MacroGenics said today it has licensed its preclinical cancer therapy MGD015 to Johnson & Johnson’s Janssen Biotech, under a global collaboration that could generate up to $740 million-plus for the clinical-stage biopharma.

MGD015 is a bispecific molecule developed through MacroGenics’ proprietary Dual-Affinity Re-Targeting (DART®) platform. MGD015 is designed to work by redirecting T cells, via their CD3 component, to eliminate cells that overexpress an undisclosed antigen in various hematological malignancies and solid tumors. MacroGenics said it has been able to show that MGD015 can kill these targeted cells both in vitro and in vivo, with high response rates in several mouse tumor xenograft models.

MGD015 is under development as a potential treatment for various hematological malignancies and solid tumors. MGD015 and other DART molecules are manufactured using a conventional antibody platform, without having to genetically modify T cells from individual patients, MacroGenics said.

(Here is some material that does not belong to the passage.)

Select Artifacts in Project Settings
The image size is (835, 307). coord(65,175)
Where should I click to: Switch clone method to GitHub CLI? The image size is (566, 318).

Janssen has agreed to pay MacroGenics a $75 million license fee upfront and fully oversee future clinical development of MGD015 through completion of IND-enabling activities.

Janssen also agreed to pay MacroGenics up to an additional $665 million tied to achieving clinical, regulatory, and commercialization milestones. The deal gives MacroGenics the option of funding a portion of late-stage clinical development in exchange for a profit share in the U.S. and Canada.

Upon commercialization, MacroGenics would also be eligible to receive double-digit royalties on any global net sales and has the option to co-promote MGD015 with Janssen in the U.S.

The collaboration is subject to the termination or expiration of any applicable waiting periods under the Hart–Scott–Rodino Act.

The MGD015 alliance is the second partnership between Janssen and MacroGenics. In December 2014, the companies launched an up-to-$700 million collaboration to develop another MacroGenics DART molecule against cancer, MGD011 (also called JNJ-64052781), which simultaneously targets CD19 and CD3.

Last year, Janssen began dosing patients in a Phase I study of MGD011 in patients with relapsed or refractory B-cell malignancies, including diffuse-large B-cell lymphoma, follicular lymphoma, mantle-cell lymphoma, chronic lymphocytic leukemia, and acute lymphoblastic leukemia.

The dose escalation study has an estimated primary completion date of October 2017 and was recruiting patients as of May 4, according to ClinicalTrials.gov.